Her friends pay tribute to her too because while she has left chaos and mess in her wake more often than not, that’s the result of someone who lives her life to the full and who has been brave enough to approach the hot guys (for better or ill), to dream of going to Princeton and to tenaciously go for broke even when she’s been weighed down by the ever-present grief.
As character growth arcs go, Devi is right there at the top, but her journey, even in the final ten episodes ever of this great big affirming hug of a show, is uneven and stop-starty to the hilt and that’s good because that’s how real life is.
It’s tempting in stories like Devi’s to wash away the grief and the trials and tribulations with a quick, heart-pleasing narrative scrub but the truth is, if that had happened to her, she wouldn’t have meant anything like she does to us because by the end of the series, when she’s living her best life where she wants to be and loved by who she wants to be loved, she’s damn well earned every last bit of that happiness.
And that is the great pleasure of this show.
We get to watch Devi and the others grow up and not do it easily or well at times; it would nice if life wasn’t full of regrets but it is and Devi has a truckload of them but even so, by the end they are the making of her, and it’s this authenticity of experience and the grounded emotional resonance of a show that knows how to be heartfelt and hilarious in equal measure, that makes Never Have I Ever, once again backgrounded by the pop soundtrack of your dreams, such an embracingly wonderful show to watch.
It’s different to a lot of high school-set TV shows because it gets that life is rarely some sort of linear triumphantly narrative rich experience and that often we go hurtling backwards even more than we get to rush enthusiastically forward.
Watching Devi go back and forth feels real and true, and makes you love her even more than you do because it feels like something we’ve all gone through.
As final seasons go, season four is a transcendent joy, giving us both a series of happy endings but also some trademark character moments, particularly for Devi who finds that her dreams of study at an Ivy League school and love with the man of her dreams – whoever the hell he might be; pssst!
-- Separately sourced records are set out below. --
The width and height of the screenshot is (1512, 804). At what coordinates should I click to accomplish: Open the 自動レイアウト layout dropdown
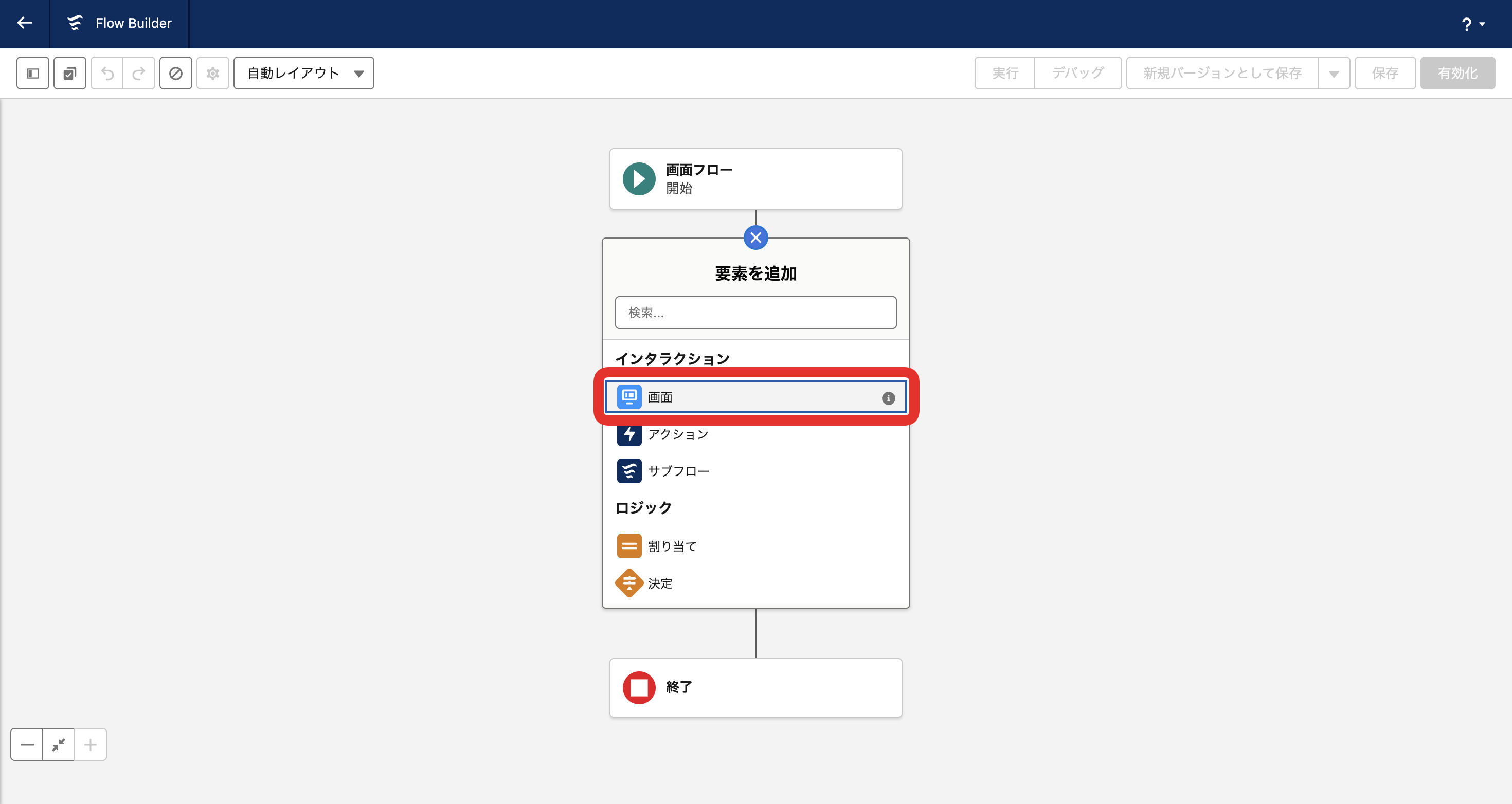click(303, 74)
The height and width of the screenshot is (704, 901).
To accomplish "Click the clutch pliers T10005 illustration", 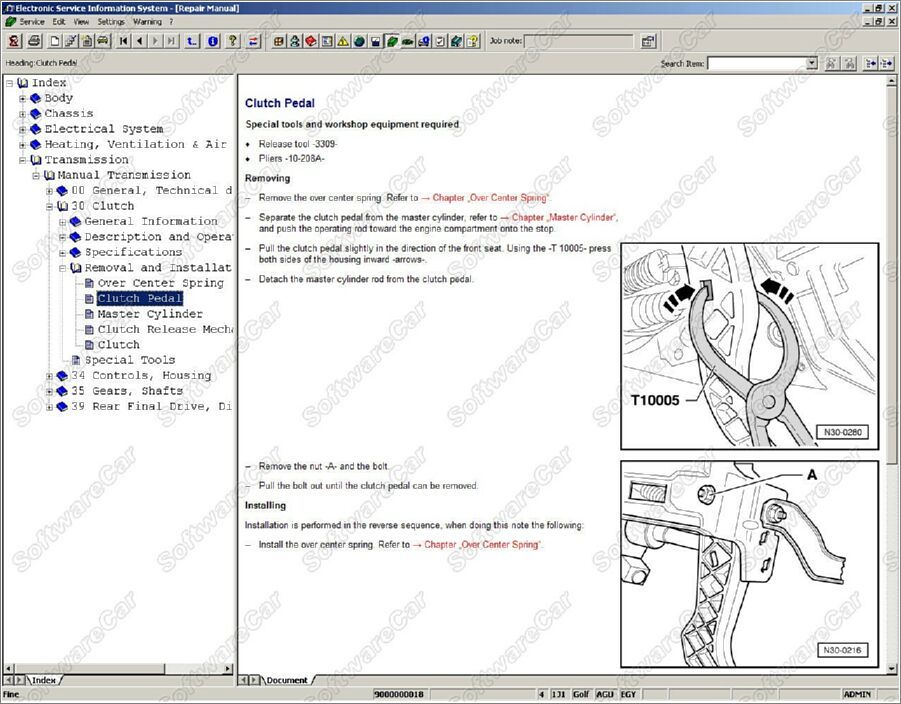I will coord(749,346).
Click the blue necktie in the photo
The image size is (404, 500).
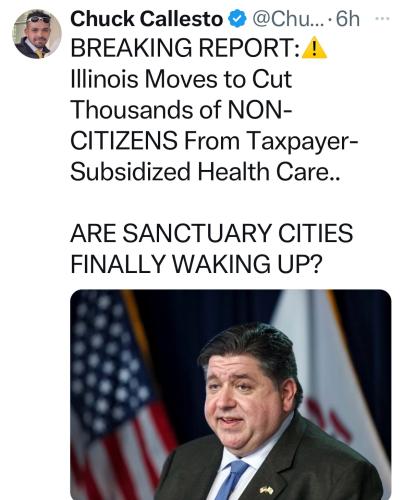pyautogui.click(x=233, y=480)
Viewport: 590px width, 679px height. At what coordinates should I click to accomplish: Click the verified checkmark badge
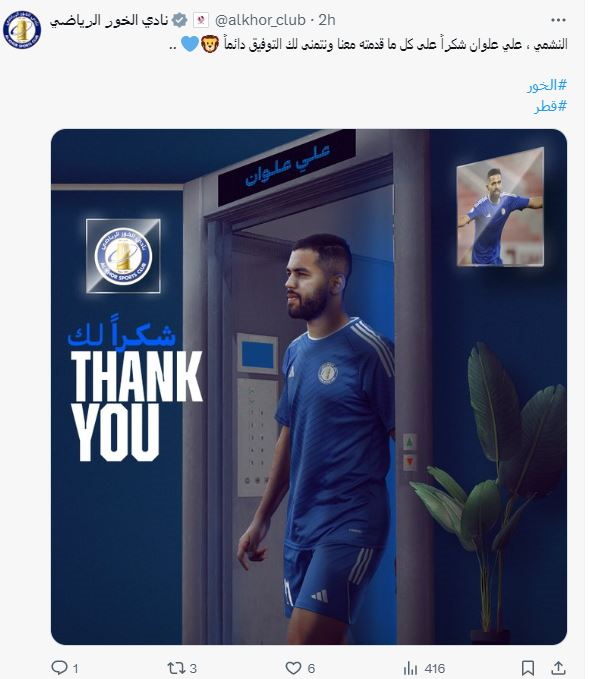180,20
Pick the person she’s sparred with the most and you’ll likely be on the right track – may not be what she ends up getting but that that may be okay too.
Buoyant with hope and expectation but also crushing disappointment and the dead hand of reality, the final season of Never I Have Ever which gave us vibrant good honour, richly observed characters and some incredibly moving and intimate moments (especially when it comes to the endless sadness of grief and how it persists long after we think it will, affecting us all the way) is the perfect sendoff to a show which knows how the very worst parts of being human can wreck us, most particularly when we’re growing up, but how we’re capable of growing into so much more if we just hang in there.
Saying goodbye to Devi and the gang is a real wrench because who hasn’t loved being a part of their fallible but lovingly inclusive world. but as Never Have I Ever ends with a montage of post-high school life for everyone, we’re at least comforted knowing that Devi got there in the end, and who knows, maybe we will too one day.